Each essay published in BRANCH has been read by at least two experts on the topic/event being discussed, and I thank those peer reviewers heartily for their careful attention to the articles and for their suggestions for revision. The articles are much better for their involvement. Each essay has also undergone copy-editing by a team of graduate students and recent PhDs from a variety of universities from across the world. The original lead copy-editors were Kenneth Crowell and Laura Eidam, two graduate students in Purdue’s English department who undertook a large chunk of the early work. Laura Eidam, in addition, created the google maps visualization of BRANCH contributors and created the database that we are using to keep track of everything. (Past copy-editors include Megha Anwer, Allan Hunter, Stephanie Schatz and Adam Watkins.)

BRANCH will soon be subsumed into a yet larger publishing and pedagogy platform being built for NAVSA dubbed The COVE: The Central Online Victorian Educator. The new initiative has two administrative directors, Kenneth Crowell (North America) and Dominique Gracia (United Kingdom), who also oversee BRANCH copy-editing. They are aided by a team of graduate students and recent PhDs, including Leslie Allin, Stephanie Boland, Laura Eidam, Amy Elliot, Richard Graham, James Green, Alexis MacNeil, Katherine Magyarody, Jonathan Memel and Anne Schmalstig. I cannot say enough about how lucky I have been to have such a brilliant group of nineteenth-century scholars as a part of this project.

The project has also been greatly aided by seven undergraduate students. During Fall 2011, the database was maintained by Hazel Mehta, who completed the work as part of Purdue’s Margo Katherine Wilke Undergraduate Research Internship Program. During Spring 2012, the database was maintained by Kourtney Freiburger and Michael Lockman, who completed the work as part of the Dammon Dean’s Scholar grant program in Purdue’s College of Liberal Arts Honors Program. During the 2012-13 academic year, the database work was completed by Kelsey Campbell and Hannah Reed as part of the Margo Katherine Wilke Undergraduate Research Internship Program, followed by Diana Gingerich and Ryan Buss during the 2013-14 academic year, Dustin Meyer during the 2014-15 school year, Lukas Plank and Megan Ferguson during the 2015/16 school year, and Megan Ferguson again during the 2016/17 school year. These students have also helped me to think about the site from the perspective of undergraduate students, aiding me with site design in the early stages.

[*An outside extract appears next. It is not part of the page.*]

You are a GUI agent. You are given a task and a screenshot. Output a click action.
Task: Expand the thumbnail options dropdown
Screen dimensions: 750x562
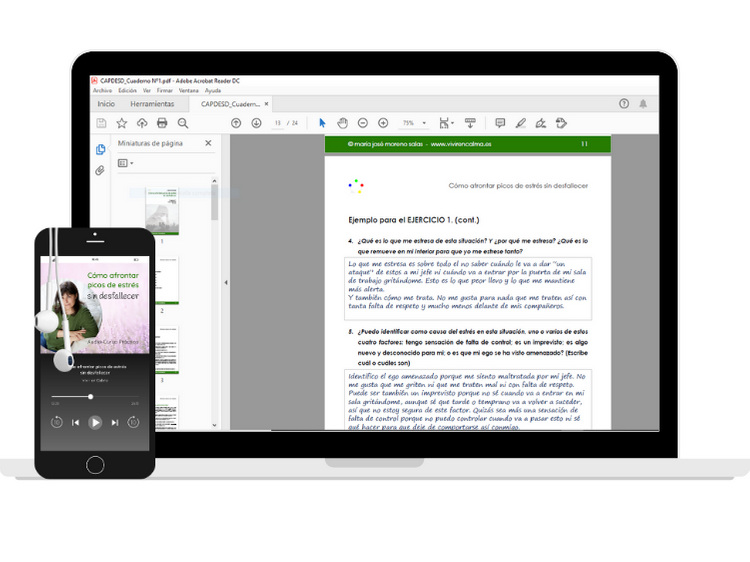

This sort of Web work is expensive but I have been fortunate to have the support of a number of funding sources. The expense of BRANCH’s creation, design and upkeep have been covered by a Center for Undergraduate Instructional Excellence grant to me at Purdue, funds from the Dean of the College of Liberal Arts at Purdue, support from Purdue’s English Department, an Entrepreneurship Leadership Academy fellowship at Purdue’s Discovery Park, and a Social Sciences and Humanities Research Council grant to RaVoN, which was awarded to Michael Eberle-Sinatra at l’Université de Montréal. I’d like especially to thank Dean Irwin Weiser and Nancy Peterson, the Head of English, for their vision in supporting this sort of online scholarship, and to Michael for his support of the idea behind BRANCH from the very first. 

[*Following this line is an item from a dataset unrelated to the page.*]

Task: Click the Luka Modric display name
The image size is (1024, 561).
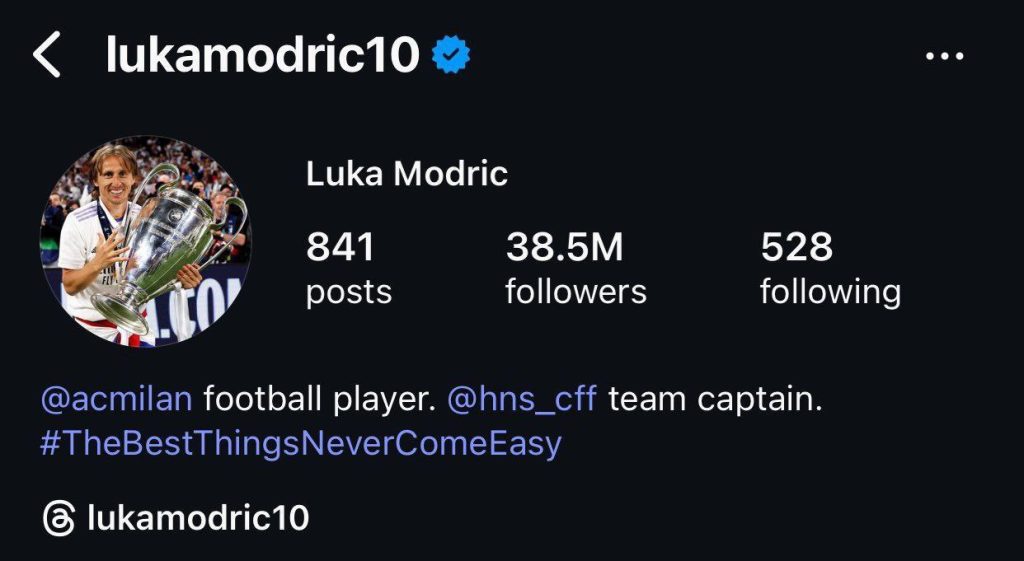Action: pos(407,174)
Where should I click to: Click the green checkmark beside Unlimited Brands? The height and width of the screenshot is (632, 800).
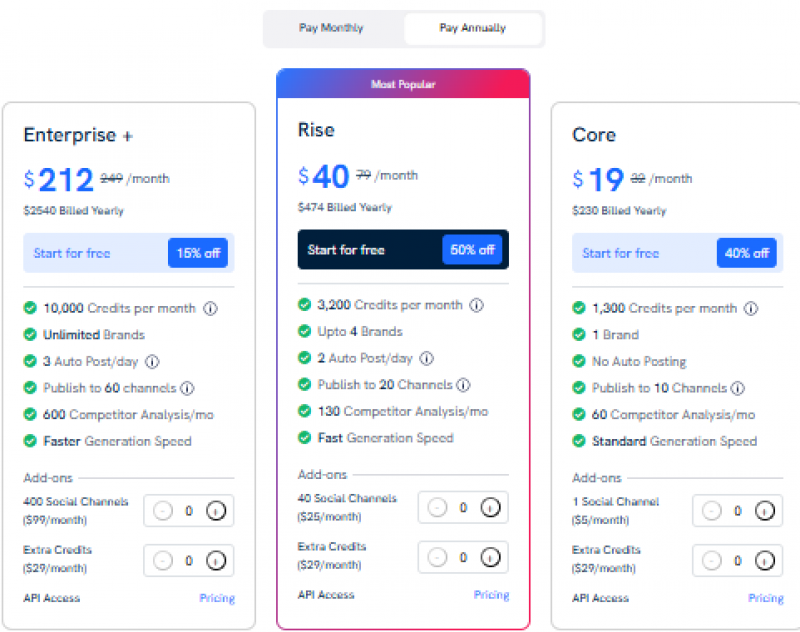pyautogui.click(x=30, y=335)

Finally, I’d like to thank the team of programmers at Performant Software Solutions, the company that undertook the coding work: Nick Laiacona (the owner and coordinator), Kristin Jensen (BRANCH project coordinator), Jessica Drew (graphic designer), Paul Rosen (programmer), Dave Goldstein (programmer) and Stuart Templeton (programmer). It has been a real pleasure working with a software company that understands the needs of humanities scholars. (Performant is also the software company behind And, of course, MIT Libraries and MIT CSAIL have my gratitude for making SIMILE, the software behind the timeline, open source and, thus, available for other projects. My thanks, in particular, to David Karger and MacKenzie Smith, the principle investigators behind SIMILE, and to the Andrew W. Mellon Foundation for funding that work.